Data on locating visible targets

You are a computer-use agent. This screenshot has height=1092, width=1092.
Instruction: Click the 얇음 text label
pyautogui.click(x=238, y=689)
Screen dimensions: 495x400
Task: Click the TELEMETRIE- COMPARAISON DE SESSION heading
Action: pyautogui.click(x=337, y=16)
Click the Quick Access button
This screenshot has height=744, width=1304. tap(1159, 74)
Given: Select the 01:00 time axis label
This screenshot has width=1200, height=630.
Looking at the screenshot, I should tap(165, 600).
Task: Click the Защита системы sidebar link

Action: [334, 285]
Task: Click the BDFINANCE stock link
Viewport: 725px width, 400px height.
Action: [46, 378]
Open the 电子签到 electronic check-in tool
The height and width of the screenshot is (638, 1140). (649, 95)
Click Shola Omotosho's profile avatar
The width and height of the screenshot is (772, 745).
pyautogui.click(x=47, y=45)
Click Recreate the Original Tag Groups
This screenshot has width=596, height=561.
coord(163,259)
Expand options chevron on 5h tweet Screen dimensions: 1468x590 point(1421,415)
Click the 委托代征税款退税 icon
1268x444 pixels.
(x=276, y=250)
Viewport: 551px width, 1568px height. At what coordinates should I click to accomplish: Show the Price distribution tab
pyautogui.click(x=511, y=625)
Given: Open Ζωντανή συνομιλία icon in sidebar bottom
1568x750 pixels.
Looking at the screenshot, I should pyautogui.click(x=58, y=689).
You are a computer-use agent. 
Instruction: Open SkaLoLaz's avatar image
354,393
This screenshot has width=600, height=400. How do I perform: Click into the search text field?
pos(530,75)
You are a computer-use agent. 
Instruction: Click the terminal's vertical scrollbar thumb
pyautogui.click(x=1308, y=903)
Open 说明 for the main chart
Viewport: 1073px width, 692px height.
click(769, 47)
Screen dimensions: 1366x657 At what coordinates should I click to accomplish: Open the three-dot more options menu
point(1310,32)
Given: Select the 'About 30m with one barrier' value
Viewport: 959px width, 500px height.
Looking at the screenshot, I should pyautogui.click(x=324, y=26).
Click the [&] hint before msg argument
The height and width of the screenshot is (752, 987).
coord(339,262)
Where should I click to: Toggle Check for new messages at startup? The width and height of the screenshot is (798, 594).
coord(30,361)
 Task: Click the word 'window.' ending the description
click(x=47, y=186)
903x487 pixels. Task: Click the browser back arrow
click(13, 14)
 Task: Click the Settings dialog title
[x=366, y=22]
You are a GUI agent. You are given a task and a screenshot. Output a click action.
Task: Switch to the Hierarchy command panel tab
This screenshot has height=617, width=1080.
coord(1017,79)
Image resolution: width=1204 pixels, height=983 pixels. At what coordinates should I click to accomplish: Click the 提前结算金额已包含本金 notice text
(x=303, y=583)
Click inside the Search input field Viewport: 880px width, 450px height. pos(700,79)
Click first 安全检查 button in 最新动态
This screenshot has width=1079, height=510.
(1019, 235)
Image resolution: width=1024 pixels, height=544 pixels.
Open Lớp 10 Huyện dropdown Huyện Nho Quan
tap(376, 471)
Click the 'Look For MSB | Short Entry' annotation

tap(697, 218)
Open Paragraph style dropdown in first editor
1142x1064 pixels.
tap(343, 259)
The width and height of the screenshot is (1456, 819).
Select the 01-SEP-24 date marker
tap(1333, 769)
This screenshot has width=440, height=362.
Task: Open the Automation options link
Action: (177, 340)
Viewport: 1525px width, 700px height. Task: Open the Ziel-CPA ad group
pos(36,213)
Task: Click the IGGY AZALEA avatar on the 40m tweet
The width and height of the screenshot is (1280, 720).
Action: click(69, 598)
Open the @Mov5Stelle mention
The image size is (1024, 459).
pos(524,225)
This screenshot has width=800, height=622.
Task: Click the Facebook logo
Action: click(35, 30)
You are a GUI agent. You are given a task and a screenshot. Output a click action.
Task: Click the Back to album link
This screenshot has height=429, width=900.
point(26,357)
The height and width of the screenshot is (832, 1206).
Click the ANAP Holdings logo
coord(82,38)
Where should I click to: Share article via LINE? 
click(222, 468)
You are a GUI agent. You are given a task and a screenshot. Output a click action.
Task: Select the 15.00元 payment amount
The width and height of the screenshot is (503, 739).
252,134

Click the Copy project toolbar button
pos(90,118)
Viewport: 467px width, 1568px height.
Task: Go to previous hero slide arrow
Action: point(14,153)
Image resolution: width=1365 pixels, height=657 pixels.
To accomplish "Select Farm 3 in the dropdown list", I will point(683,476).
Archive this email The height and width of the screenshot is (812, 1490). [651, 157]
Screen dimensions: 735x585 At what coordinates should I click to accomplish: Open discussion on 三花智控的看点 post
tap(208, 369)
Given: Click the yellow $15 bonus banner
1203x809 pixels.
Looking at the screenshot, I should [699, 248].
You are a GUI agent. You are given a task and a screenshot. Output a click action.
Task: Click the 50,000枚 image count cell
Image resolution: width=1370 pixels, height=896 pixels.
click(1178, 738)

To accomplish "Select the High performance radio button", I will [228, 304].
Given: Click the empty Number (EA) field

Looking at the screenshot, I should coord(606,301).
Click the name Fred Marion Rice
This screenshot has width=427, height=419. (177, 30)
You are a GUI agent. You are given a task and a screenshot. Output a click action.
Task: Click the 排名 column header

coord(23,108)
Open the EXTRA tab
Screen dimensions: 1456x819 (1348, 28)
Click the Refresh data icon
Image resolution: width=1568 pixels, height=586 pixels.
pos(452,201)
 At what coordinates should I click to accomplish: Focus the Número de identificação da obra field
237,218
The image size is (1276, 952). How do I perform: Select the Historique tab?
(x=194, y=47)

## Problem statement:
Count the lines in the data above that contain the string "what". Reply with the number alone.

## Reply to the exercise:
5